Handling duplicate messages using the Idempotent consumer pattern

Contact me for information about consulting and training at your company.

The MEAP for Microservices Patterns 2nd edition is now available

Until July 25th, enroll for $95 in my virtual bootcamp, distributed data patterns in a microservice architecture

Let’s imagine that you developing a message handler for an enterprise application. Unless the application is based entirely on streaming, it’s very likely that the message handler will need to update a database. For example, in the Customers and Orders application, the Customer Service defines the OrderEventConsumer class event handler, which handles an OrderCreated event by attempting to reserve credit for the order. Similarly, in the FTGO application, the Order History Service handles Order events by creating or updating the corresponding item in a DynamoDB-based CQRS view.

An application typically uses a message broker, such as Apache Kafka or RabbitMQ, that implements at-least once delivery. At-least once delivery ensures that messages will be delivered. It does mean, however, that the message broker can invoke a message handler repeatedly for the same message. You must use the Idempotent Consumer pattern to ensure that your message handlers correctly handle duplicate messages. In this post, I’ll describe why duplicate messages can occur and the problems they cause. You learn how to prevent those problems by making your message handlers idempotent. Let’s start by looking at why a message broker can deliver a message more than once.

Why can duplicate messages occur?

At a very high-level, a message handler executes the following pseudo code:

while (true) {
   Read message
   Begin database transaction
   … update one or more business objects…
   Commit database transaction
  Acknowledge message
}

A message handler loops repeatedly executing the following three steps. First, it reads a message from the message broker. Second, the message handler updates the database, Finally, it acknowledges the message, which tells the message broker that it has been processed successfully and should not be redelivered.

It’s possible, however, that the message handler successfully updates the database but somehow fails to acknowledge the message. The message handler might crash, for example. Alternatively, the broker might crash and lose the acknowledgement. A message broker that guarantees at-least once deliver recovers from these kinds of failures by repeatedly delivering the message until it has been successfully processed. As a result, a message handler can execute the database transaction multiple times for the same message.

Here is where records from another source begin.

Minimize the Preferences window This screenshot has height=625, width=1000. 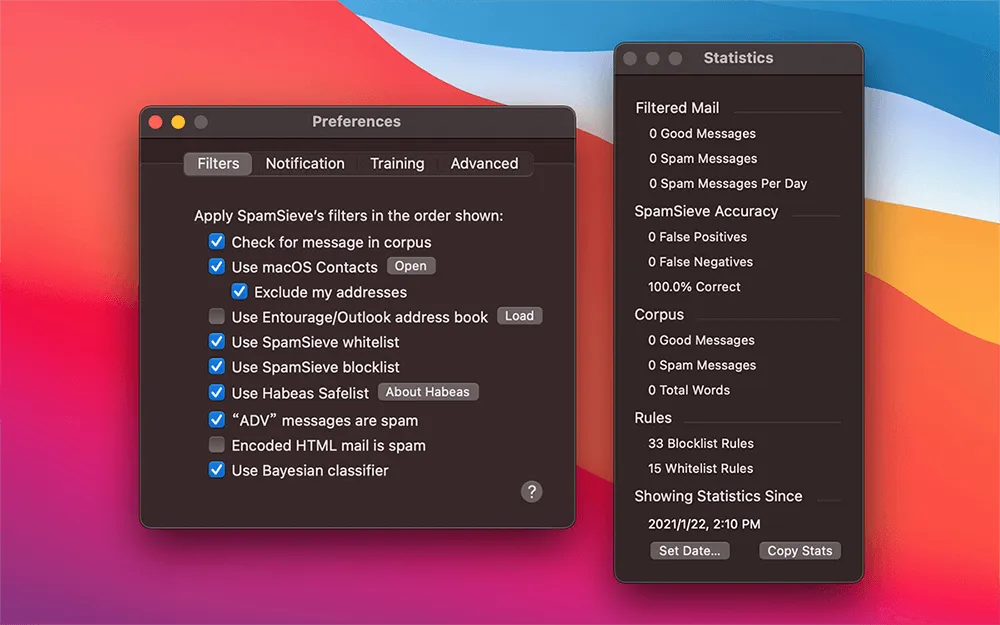pos(178,122)

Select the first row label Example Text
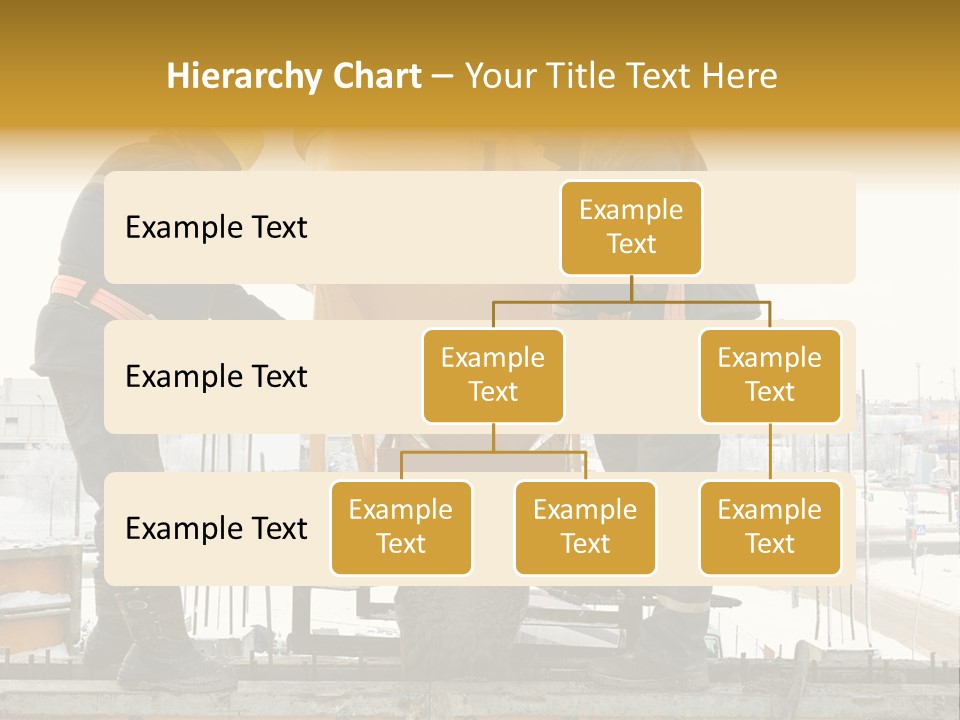point(215,228)
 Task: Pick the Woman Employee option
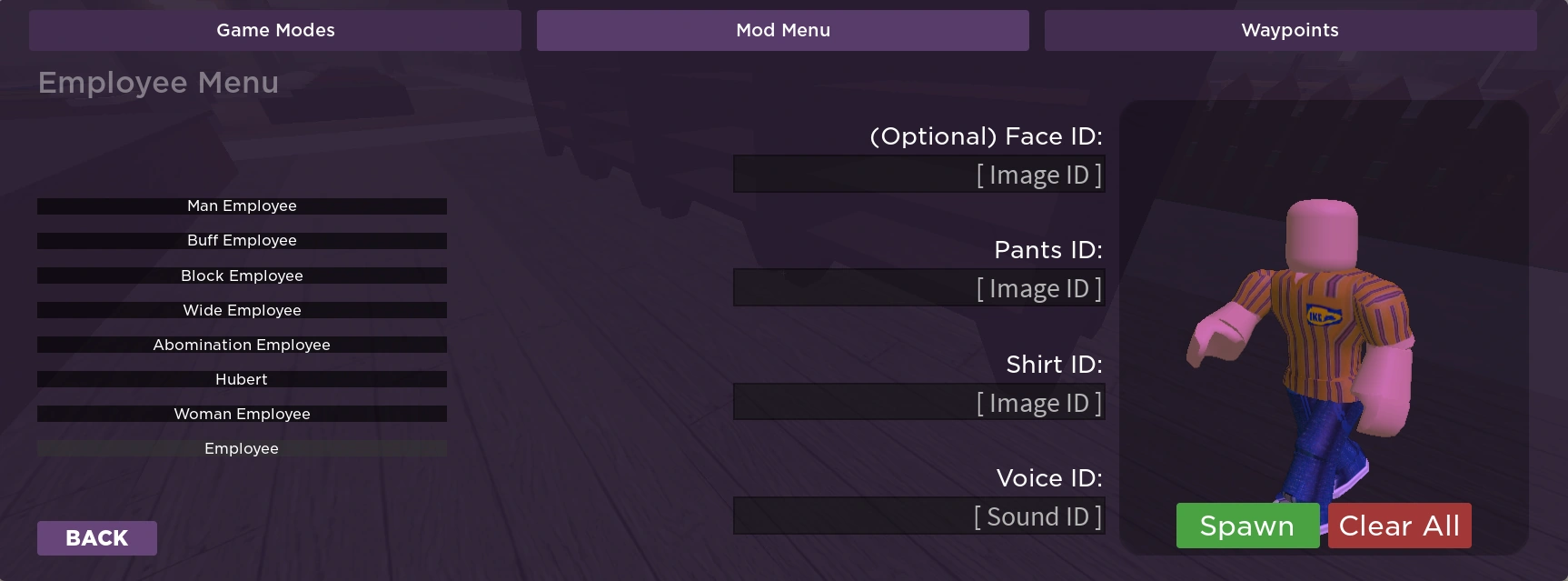click(x=242, y=414)
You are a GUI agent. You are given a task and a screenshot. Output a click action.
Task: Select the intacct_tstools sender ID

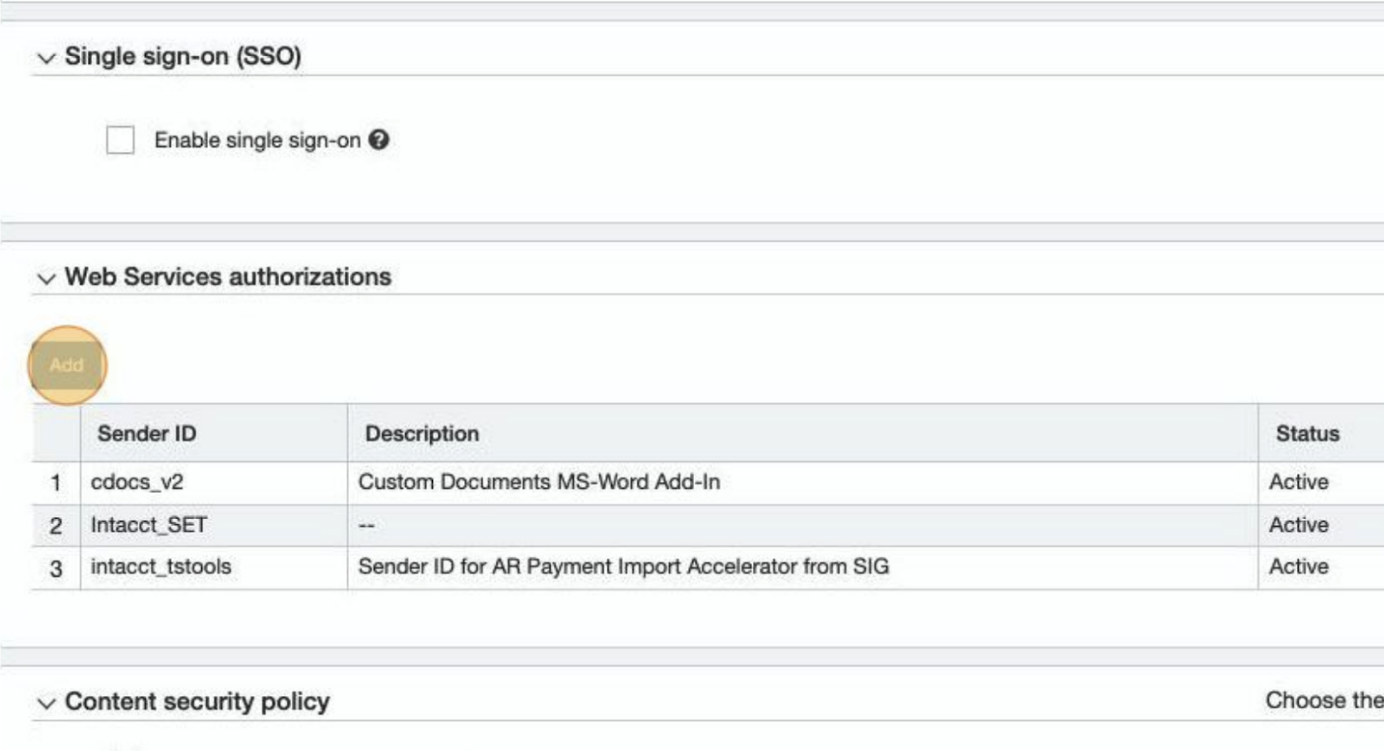[x=161, y=567]
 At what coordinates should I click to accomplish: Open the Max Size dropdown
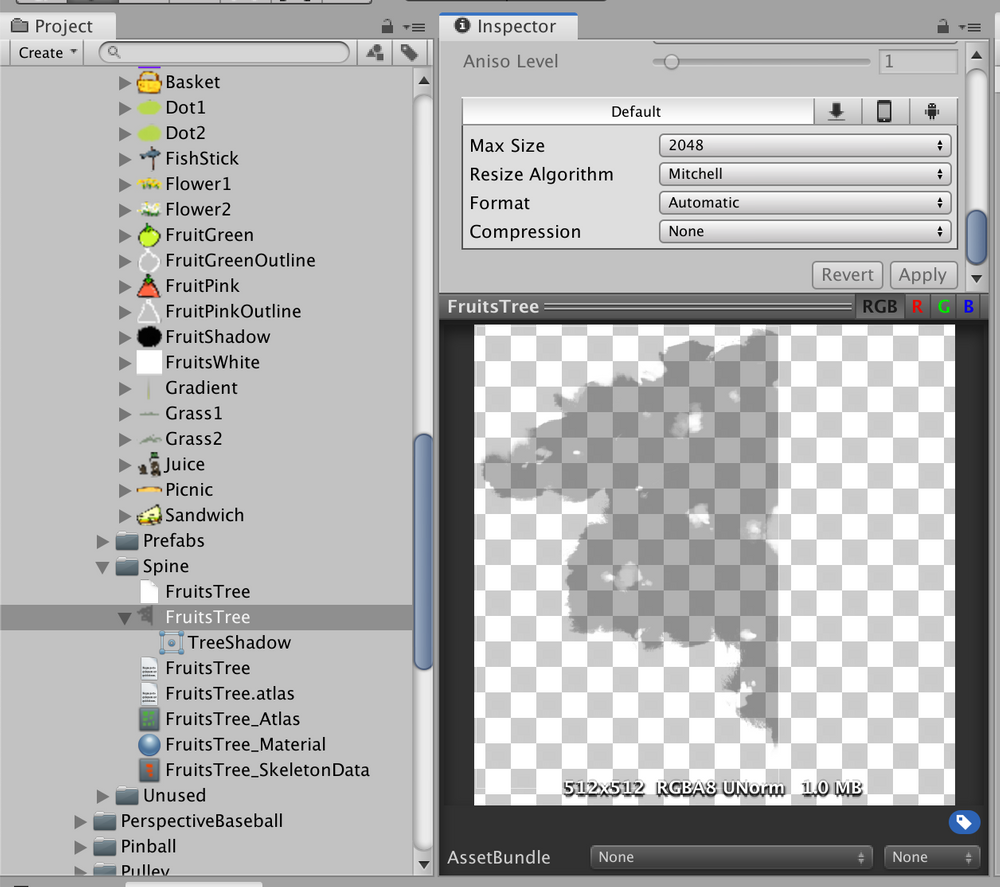(805, 145)
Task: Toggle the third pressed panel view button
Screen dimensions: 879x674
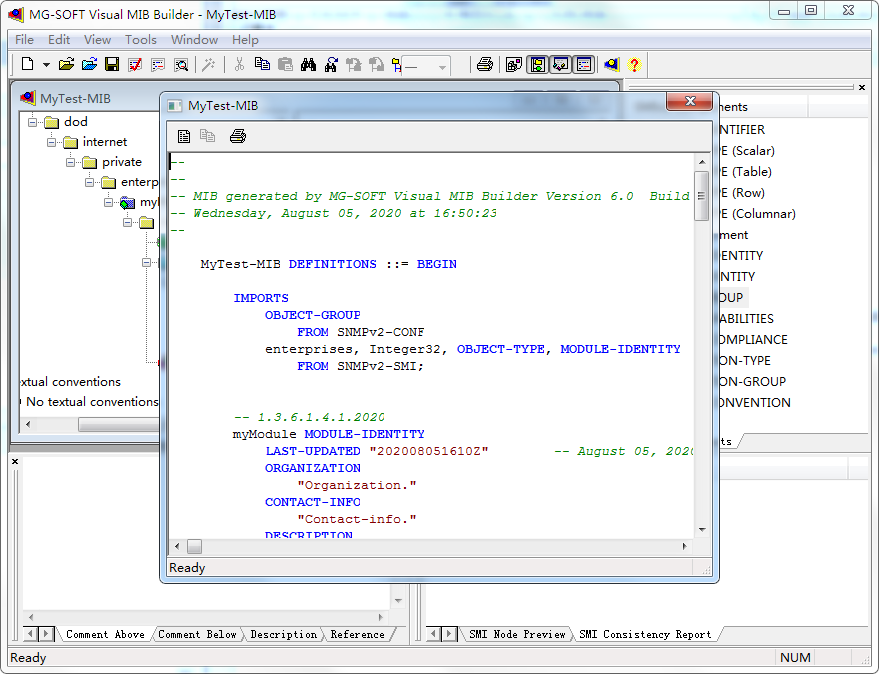Action: [x=584, y=65]
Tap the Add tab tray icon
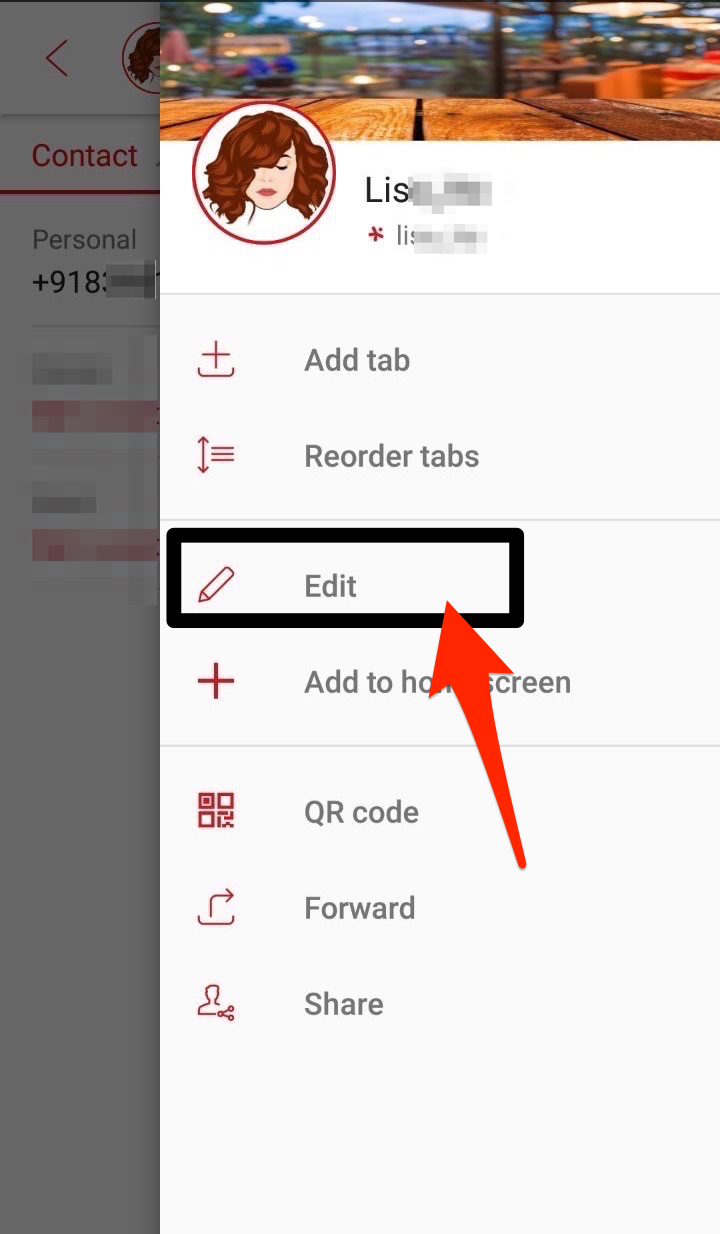Screen dimensions: 720x1234 (x=216, y=360)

If you are using a message broker, such as Apache Kafka, that offers a form of exactly once semantics, you might think that your application won’t encounter duplicate messages. But if you read the fine print, you will discover that the guarantee only applies to Apache Kafka messaging. Specifically, if Apache Kafka invokes a message handler more than once for the same message, it detects and discards any duplicate messages produced by the handler. The message handler will still execute the database transaction repeatedly.

Idempotency is important

A message handler must be idempotent: the outcome of processing the same message repeatedly must be the same as processing the message once. Some message handlers are inherently idempotent but others need to be made idempotent. Whether or not a message handler is naturally idempotent depends on the details of the business logic.

Consider, for example, a message handler for AccountDebited events that updates the account’s current balance in a CQRS view. On the one hand, if the AccountDebited event has a currentBalance attribute then the handler simply updates the view with that new value. This message handler is naturally idempotent and can be safely process the same event multiple times.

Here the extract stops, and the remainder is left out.